In a list of 67 countries around the world assessed for the length of primary care consultations their healthcare system provides, the UK ranks around the middle, with just under 10 minutes per consultation on average.
But the UK is well behind many comparable countries, with the US, Canada, France, Belgium, the Netherlands, New Zealand, Spain, Portugal and Australia all offering longer primary care consultations than the UK average.
Average consultation times in countries assessed ranged from 22.5 minutes in Sweden to just 48 seconds in Bangladesh, research published in BMJ Open reveals.
GP burnout
The researchers found a 'significant association between the consultation length and primary care physicians reporting being satisfied with consultation length' and 'significant association with physician burnout'.

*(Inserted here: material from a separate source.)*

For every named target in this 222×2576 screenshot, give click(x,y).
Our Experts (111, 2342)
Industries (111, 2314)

Short consultations were a 'key constraint' to delivering expert generalist care, they warned. 'The association between shorter consultations and physician burnout due to a lack of personal accomplishment may indicate that doctors feel less productive and competent at managing complex multimorbid patients in those settings with short consultation lengths,' the researchers wrote. 'Addressing this limitation is necessary if patients with complex needs and multimorbidity are to be effectively managed within primary care.'
RCGP chair Professor Helen Stokes-Lampard said: 'The time GPs have to spend with our patients is precious, and the more time we are able to spend with them, the better patient-centred care we are able to provide - so it’s concerning to see that every UK study included in this research shows that we are spending less than 10 minutes on average with our patients during their consultation.

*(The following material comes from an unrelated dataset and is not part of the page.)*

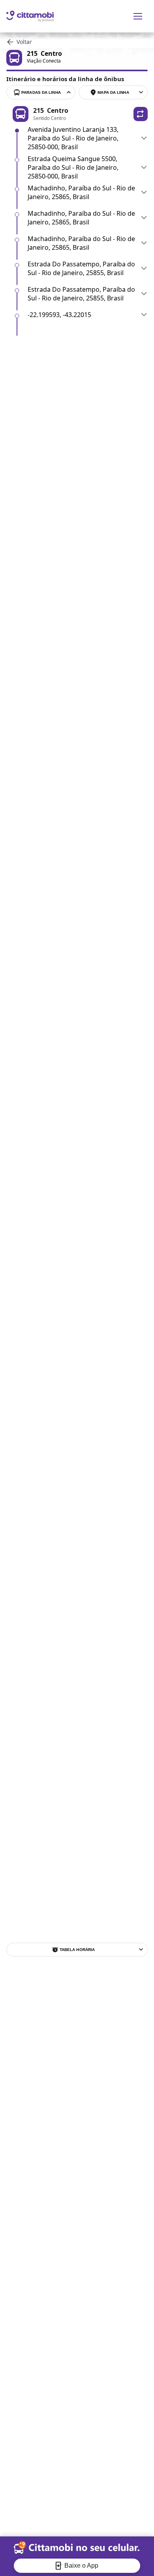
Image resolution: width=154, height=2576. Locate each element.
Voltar (24, 42)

'It backs up previous research showing that consultation times are amongst the lowest in Western Europe and other comparable health systems around the world.
Chronic conditions
'Increasingly, patients are living with multiple, long-term chronic conditions, both physical and psychological - and at the same time GPs are being asked to do more checks, ask more questions and give more advice as standard during consultations. The standard 10-minute appointment is simply inadequate to deal with this.
'But offering longer appointments means offering fewer appointments, and our latest analysis of the independent GP Patient Survey found patients will already be waiting a week or more for an appointment with a GP or practice nurse on 100m occasions by 2020.'
The college urged the government to deliver promised increases in GP funding in England and to roll out similar rises across the UK.